━━ SUPPLIED INFORMATION ━━

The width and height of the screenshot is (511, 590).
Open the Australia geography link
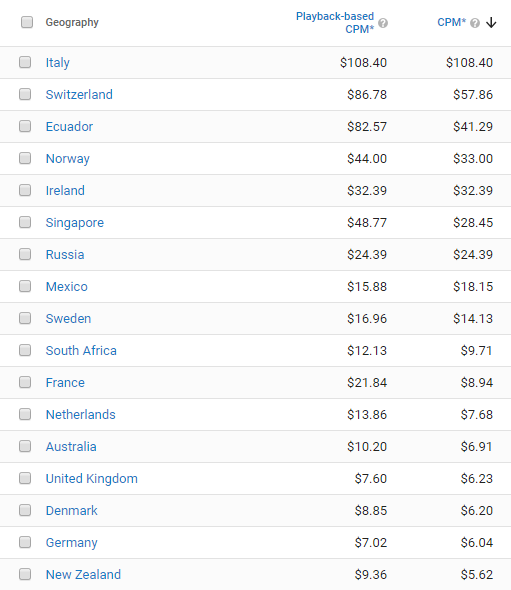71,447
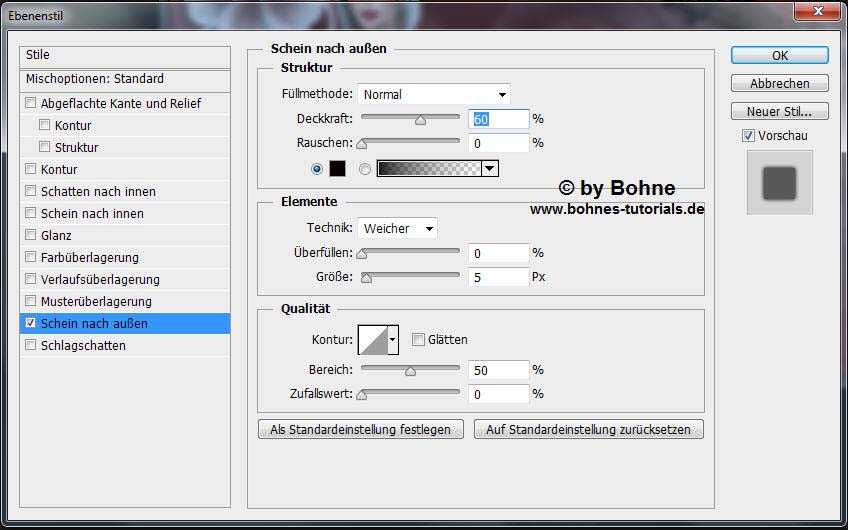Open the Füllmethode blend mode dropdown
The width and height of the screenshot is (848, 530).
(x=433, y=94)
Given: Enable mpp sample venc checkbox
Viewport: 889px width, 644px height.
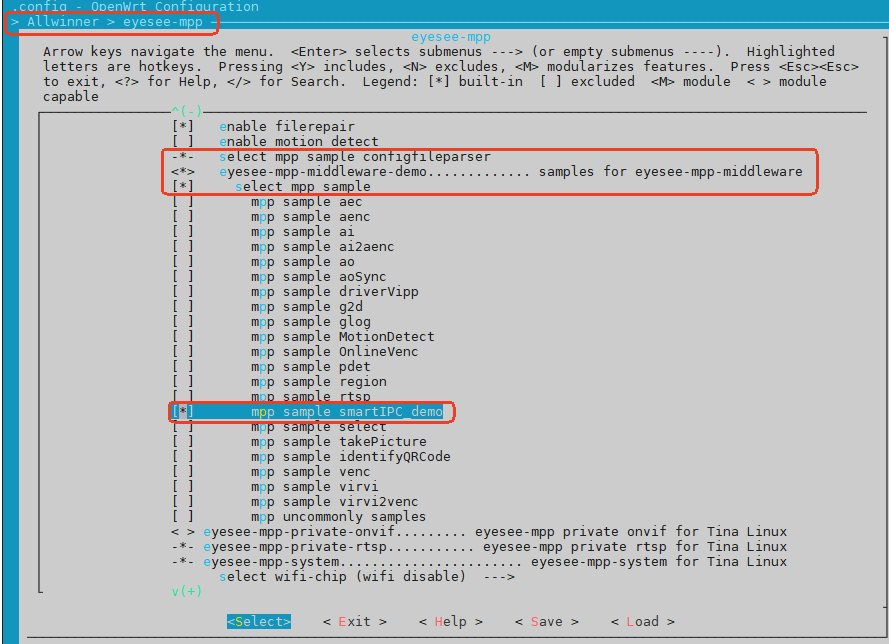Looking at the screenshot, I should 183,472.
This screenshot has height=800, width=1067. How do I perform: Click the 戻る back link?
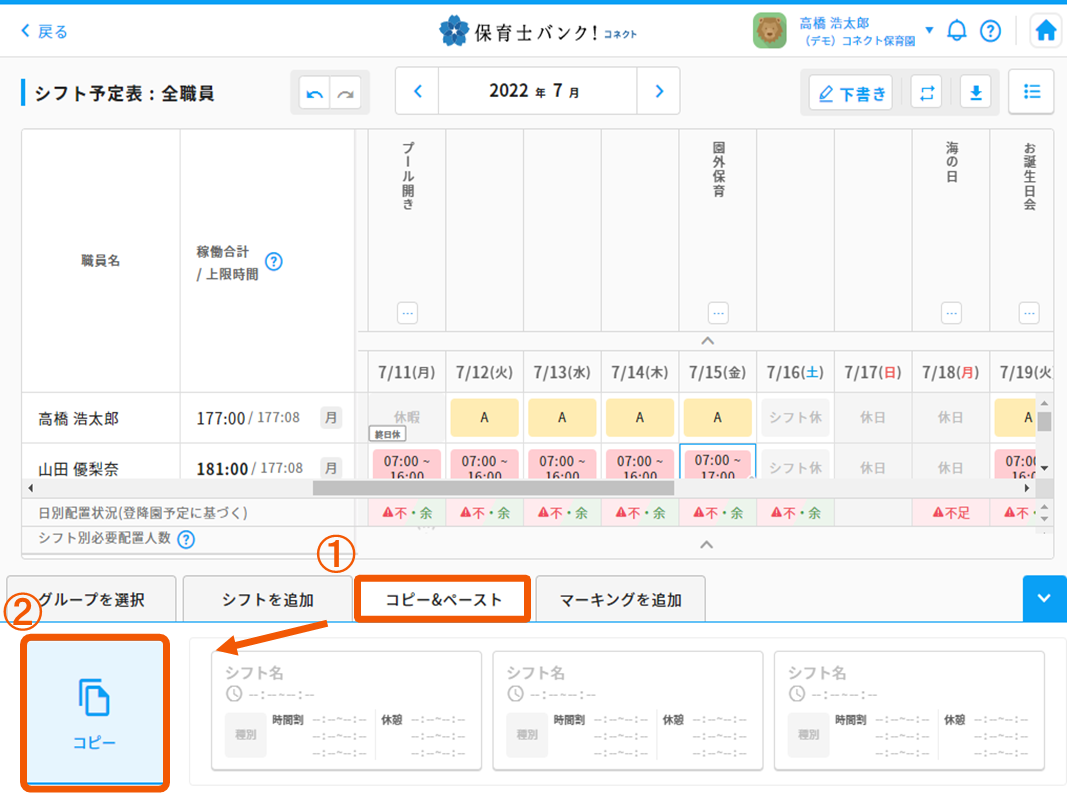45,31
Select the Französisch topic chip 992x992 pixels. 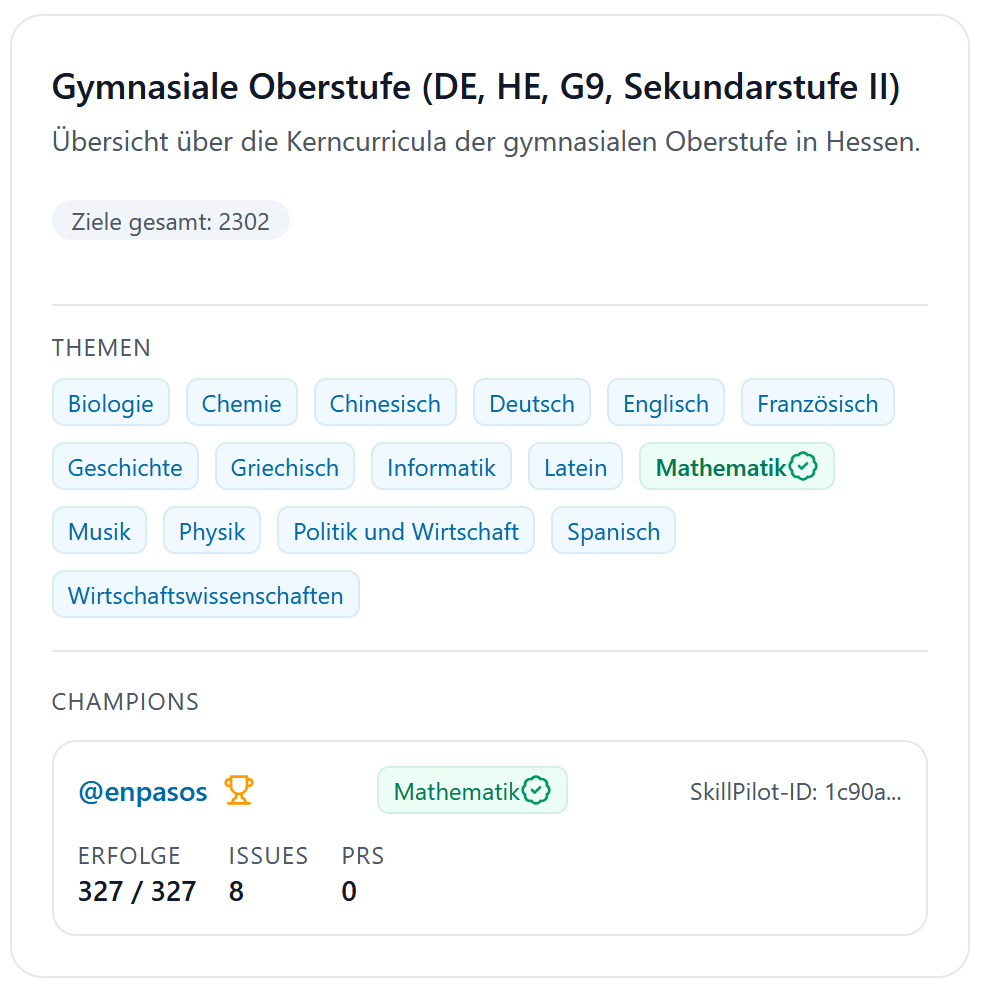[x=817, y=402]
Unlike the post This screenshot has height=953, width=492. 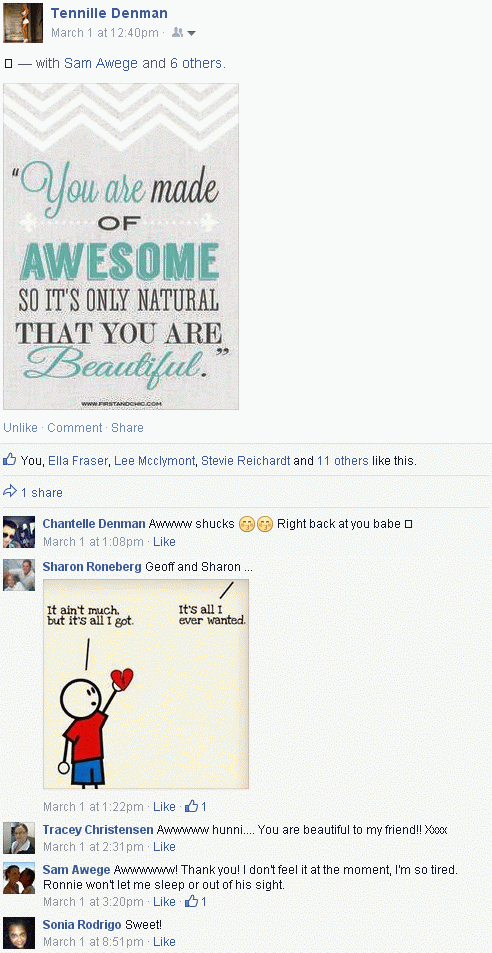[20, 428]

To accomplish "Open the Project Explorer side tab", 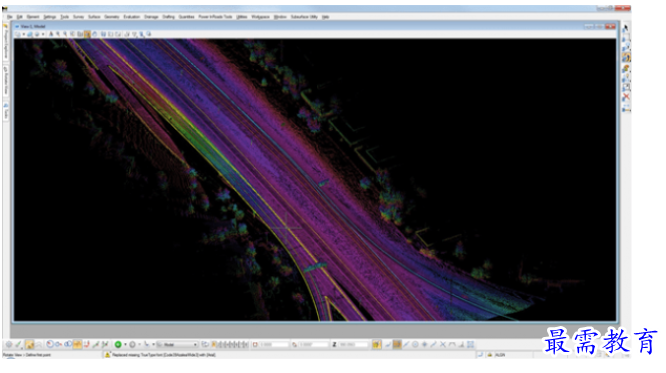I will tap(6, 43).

━━━

[EXERCISE OBJECTIVE] Leave out the pictures. Transcribe only the lines above, from the first through the one that contains "Given: Enable mpp sample venc checkbox".

[SOLUTION TO THE EXERCISE]
The width and height of the screenshot is (511, 590).
Open the Australia geography link
71,447
Open the Füllmethode blend mode dropdown
The width and height of the screenshot is (848, 530).
(x=433, y=94)
Given: Enable mpp sample venc checkbox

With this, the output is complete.